Starting point is 00:12:26 And it locked in place the adipose here, which is known as grave wax, which we've talked about before, which comes from the breakdown of fatty acids. But this was special adipose here in that the sodium ions in it, in this grave wax, interacted with the concrete and were replaced by calcium ions from the concrete so it was like Unusual grave wax and then when they added these acidic cleaners to clean it off It actually locked it into the concrete created a white silhouette Outlined with a darker kind of smudgy almost watercolor Outline of the silhouette.
Starting point is 00:13:05 And that, as far as we can tell, is what's still in that concrete today. Yeah, what I'm curious about is if that room, obviously that's closed down, like they use a lot of that campus for stuff today as the ridges, but there's no way like they let people in there. No, there was a group called Preservation Works that's dedicated to preserving Kirkbride hospitals, Kirkbride hospitals, Kirkbride style hospitals. And they did a tour recently, it's 2018,
Starting point is 00:13:30 and suggested like, hey, by keeping this locked away, away from the public, all it's doing is making it seem creepier and weirder and scandalous. Like maybe you should come up with a respectful way to get the story across and allow the public to respectfully, you know, visit it. Hmm. I don't know. That'd be a tough one to pull off for sure.
Starting point is 00:13:50 Yeah, I'm not sure about that idea. Yeah. But I mean, what the alternative is just, you know, college students breaking in and touching it and dying afterward. That's the legend. Oh, Emily hadn't heard of this one in particular, which I thought was interesting because she did say that there obviously were all kinds of ghost stories and campus stories.

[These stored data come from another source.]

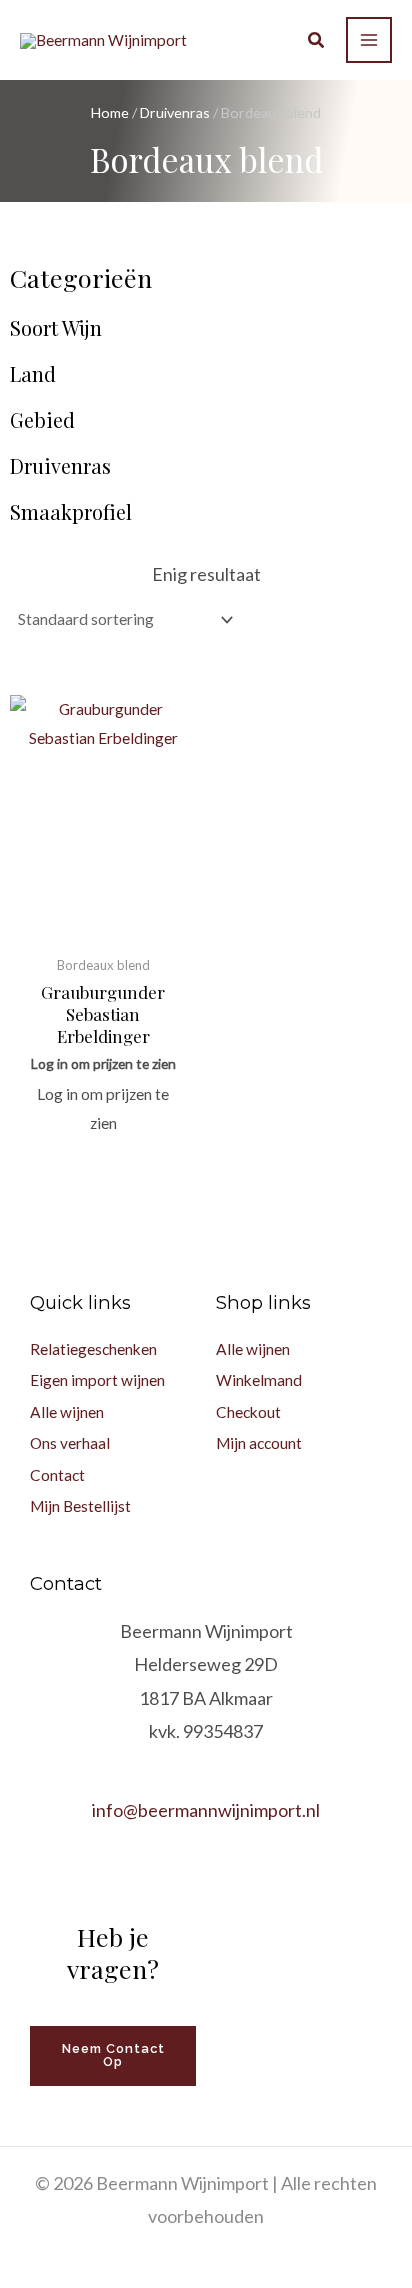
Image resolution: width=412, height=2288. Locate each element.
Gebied (42, 420)
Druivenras (175, 112)
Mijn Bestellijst (80, 1506)
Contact (57, 1475)
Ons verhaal (70, 1443)
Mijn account (259, 1443)
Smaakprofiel (71, 512)
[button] (317, 42)
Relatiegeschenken (93, 1349)
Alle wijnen (67, 1412)
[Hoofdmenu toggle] (369, 40)
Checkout (248, 1412)
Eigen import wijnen (97, 1380)
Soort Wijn (56, 328)
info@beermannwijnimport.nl (206, 1810)
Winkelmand (259, 1380)
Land (33, 374)
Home (110, 112)
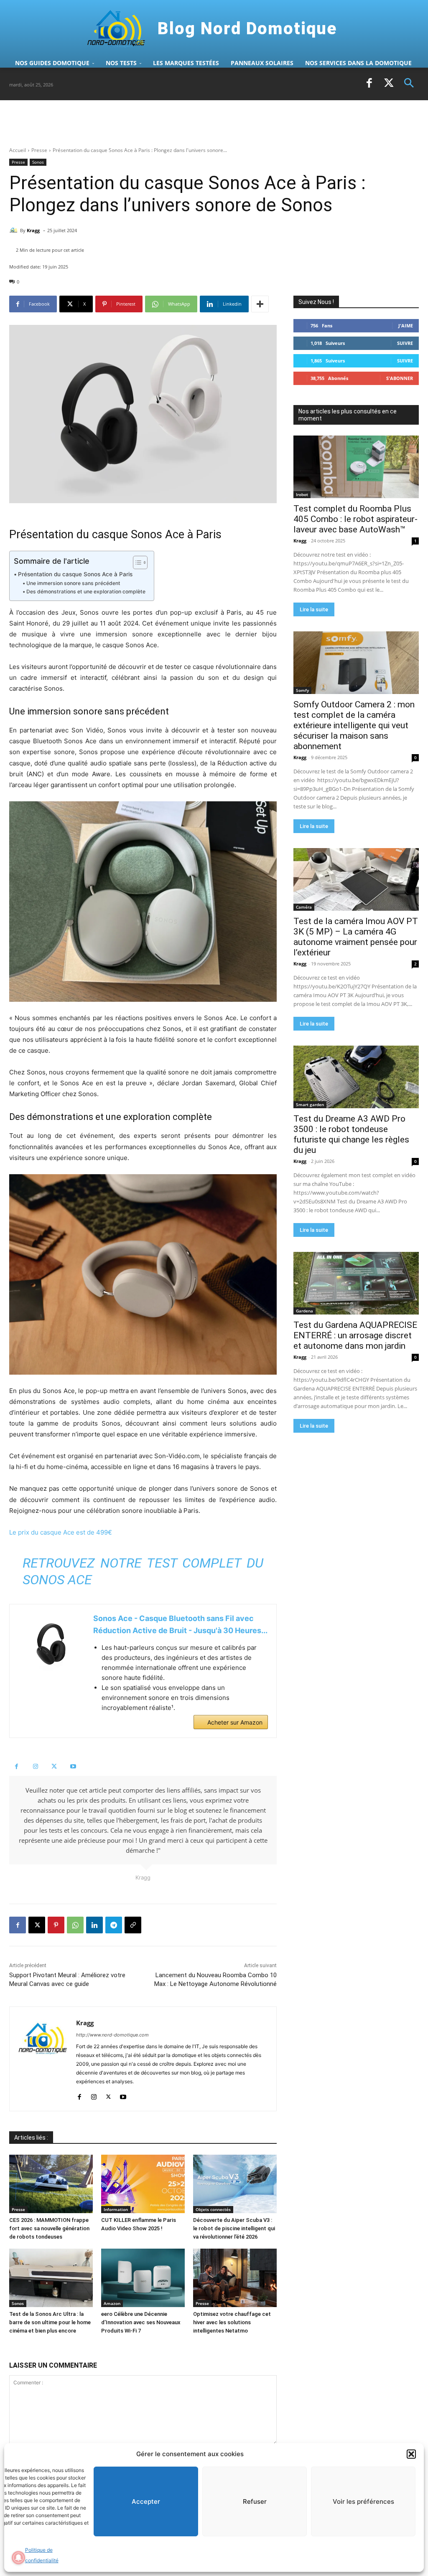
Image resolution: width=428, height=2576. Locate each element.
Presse (39, 150)
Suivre (405, 343)
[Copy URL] (133, 1925)
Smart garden (310, 1104)
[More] (260, 304)
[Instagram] (35, 1766)
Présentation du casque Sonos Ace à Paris (75, 574)
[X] (389, 84)
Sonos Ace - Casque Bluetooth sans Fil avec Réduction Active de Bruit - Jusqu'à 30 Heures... (180, 1624)
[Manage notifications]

Yeah, for sure. I mean, like an indelible mark left by a decomposed body from a woman who died mysteriously in a mental institution.
Starting point is 00:14:17 It's almost ready-made. It's almost like you made a Mad Libs for a ghost story plot, you know? Yeah. You got anything else? I got anything else? I got nothing else. Well, RIP Margaret Schilling, and I think since I said that, the short stuff is out.